- Rows of pointing data:

..........

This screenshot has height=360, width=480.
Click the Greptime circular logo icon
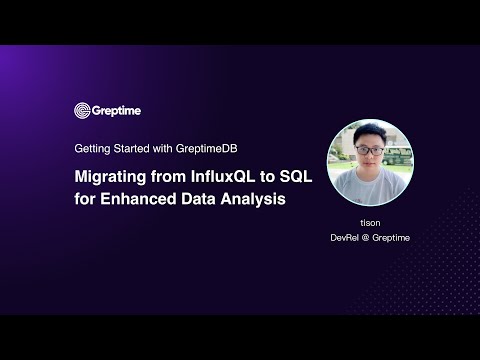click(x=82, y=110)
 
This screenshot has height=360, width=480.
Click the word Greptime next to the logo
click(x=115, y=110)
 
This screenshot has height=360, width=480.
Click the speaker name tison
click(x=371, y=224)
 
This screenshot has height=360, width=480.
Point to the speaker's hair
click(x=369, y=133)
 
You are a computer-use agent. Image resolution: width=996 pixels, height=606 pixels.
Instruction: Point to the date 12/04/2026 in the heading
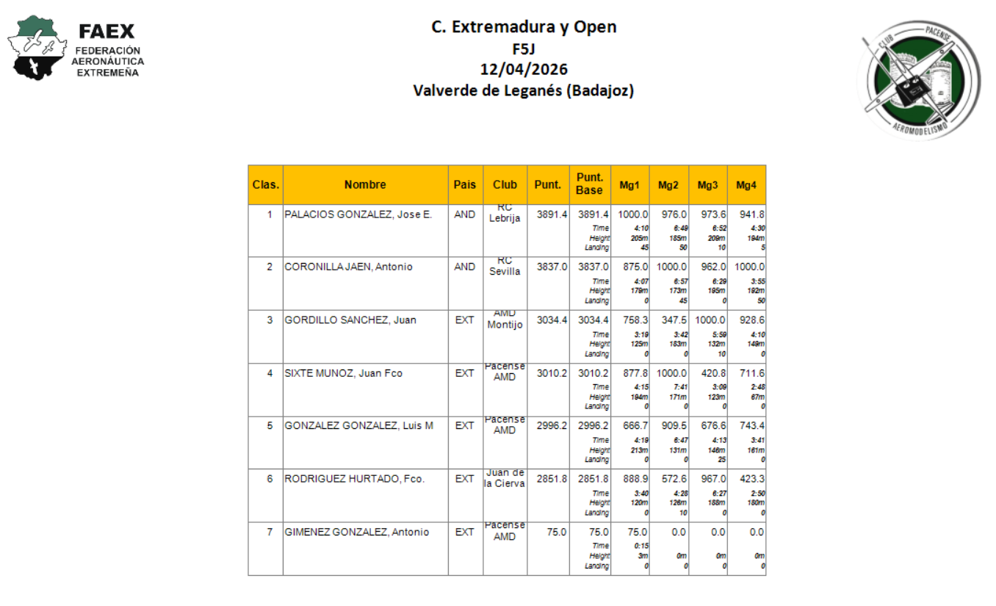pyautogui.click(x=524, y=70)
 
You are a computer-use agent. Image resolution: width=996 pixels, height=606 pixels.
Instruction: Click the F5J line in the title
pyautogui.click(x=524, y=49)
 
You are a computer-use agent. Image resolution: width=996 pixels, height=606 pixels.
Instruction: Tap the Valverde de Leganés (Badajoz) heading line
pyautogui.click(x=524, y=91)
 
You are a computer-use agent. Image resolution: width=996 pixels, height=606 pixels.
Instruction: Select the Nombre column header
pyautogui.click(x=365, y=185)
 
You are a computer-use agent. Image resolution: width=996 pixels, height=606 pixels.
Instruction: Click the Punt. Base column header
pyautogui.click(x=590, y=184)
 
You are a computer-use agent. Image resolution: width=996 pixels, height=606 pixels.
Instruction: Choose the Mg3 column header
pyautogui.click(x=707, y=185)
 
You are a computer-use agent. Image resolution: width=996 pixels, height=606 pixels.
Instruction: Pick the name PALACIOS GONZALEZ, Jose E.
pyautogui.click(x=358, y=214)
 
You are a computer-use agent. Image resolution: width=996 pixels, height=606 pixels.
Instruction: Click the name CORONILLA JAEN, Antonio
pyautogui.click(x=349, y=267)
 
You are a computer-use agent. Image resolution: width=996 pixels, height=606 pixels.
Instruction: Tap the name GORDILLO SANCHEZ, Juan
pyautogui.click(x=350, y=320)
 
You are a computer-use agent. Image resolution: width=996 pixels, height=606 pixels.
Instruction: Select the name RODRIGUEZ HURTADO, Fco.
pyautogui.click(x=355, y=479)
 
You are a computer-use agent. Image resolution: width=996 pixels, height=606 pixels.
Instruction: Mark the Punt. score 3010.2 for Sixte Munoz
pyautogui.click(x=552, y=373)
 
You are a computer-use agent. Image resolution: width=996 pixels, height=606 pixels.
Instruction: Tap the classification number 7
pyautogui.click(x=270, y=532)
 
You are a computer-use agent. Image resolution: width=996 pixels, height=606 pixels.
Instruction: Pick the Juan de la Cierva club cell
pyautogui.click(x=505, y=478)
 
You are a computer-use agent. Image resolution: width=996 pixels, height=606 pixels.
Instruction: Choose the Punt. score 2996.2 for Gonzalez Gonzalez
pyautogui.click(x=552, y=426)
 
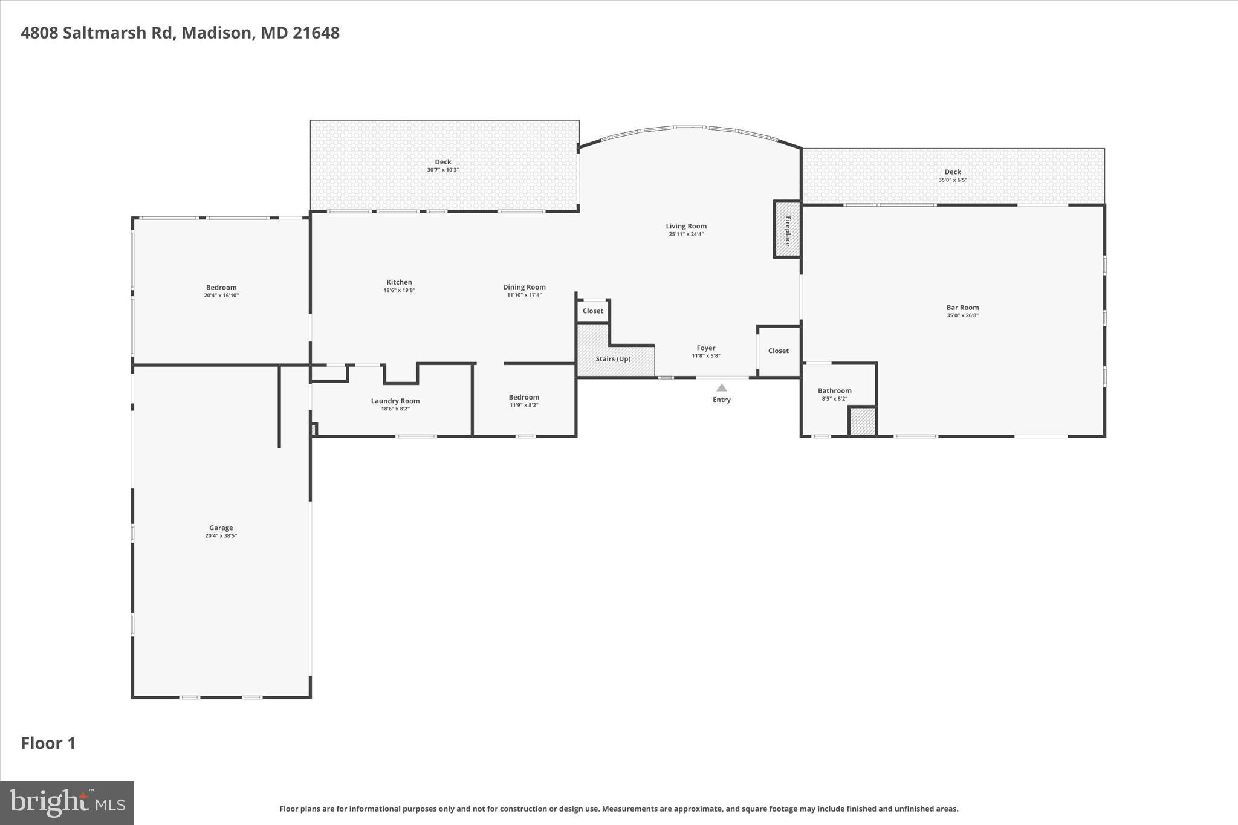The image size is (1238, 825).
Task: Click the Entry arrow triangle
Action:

..........

- Description of the task:
Reproduce every line from the start of the records up to and including the line with "pyautogui.click(x=349, y=267)", requests included, multiplying each click coordinate in the answers by 1.45 and rounding to the nearest whole number, with halves rounded up. Leave the pictures out.

- Exercise answer:
This screenshot has height=360, width=480.
Click the Greptime circular logo icon
click(x=119, y=160)
 
This screenshot has height=360, width=480.
Click the word Greptime next to the logo
click(x=167, y=160)
 
This screenshot has height=360, width=480.
Click the speaker name tison
click(x=538, y=325)
 
This screenshot has height=360, width=480.
Point to the speaker's hair
click(x=535, y=193)
 
You are a computer-use agent. Image resolution: width=996 pixels, height=606 pixels.
Instruction: Point to the date 12/04/2026 in the heading
pyautogui.click(x=760, y=102)
 
You are a computer-use agent. Image resolution: width=996 pixels, height=606 pixels.
Instruction: Click the F5J line in the title
pyautogui.click(x=760, y=71)
 
You are a computer-use agent. Image resolution: width=996 pixels, height=606 pixels.
Instruction: Tap the Valverde de Leganés (Badajoz) heading line
pyautogui.click(x=760, y=132)
 
You are a computer-use agent. Image resolution: width=996 pixels, height=606 pixels.
Instruction: Select the Nombre column header
pyautogui.click(x=529, y=268)
 
You are a computer-use agent. Image resolution: width=996 pixels, height=606 pixels.
Instruction: Click the Punt. Base column header
pyautogui.click(x=856, y=267)
 
You are a computer-use agent. Image resolution: width=996 pixels, height=606 pixels.
Instruction: Choose the Mg3 column header
pyautogui.click(x=1025, y=268)
 
You are a computer-use agent. Image resolution: width=996 pixels, height=606 pixels.
Instruction: Pick the name PALACIOS GONZALEZ, Jose E.
pyautogui.click(x=519, y=310)
 
You are a computer-use agent. Image resolution: width=996 pixels, height=606 pixels.
Instruction: Click the name CORONILLA JAEN, Antonio
pyautogui.click(x=506, y=387)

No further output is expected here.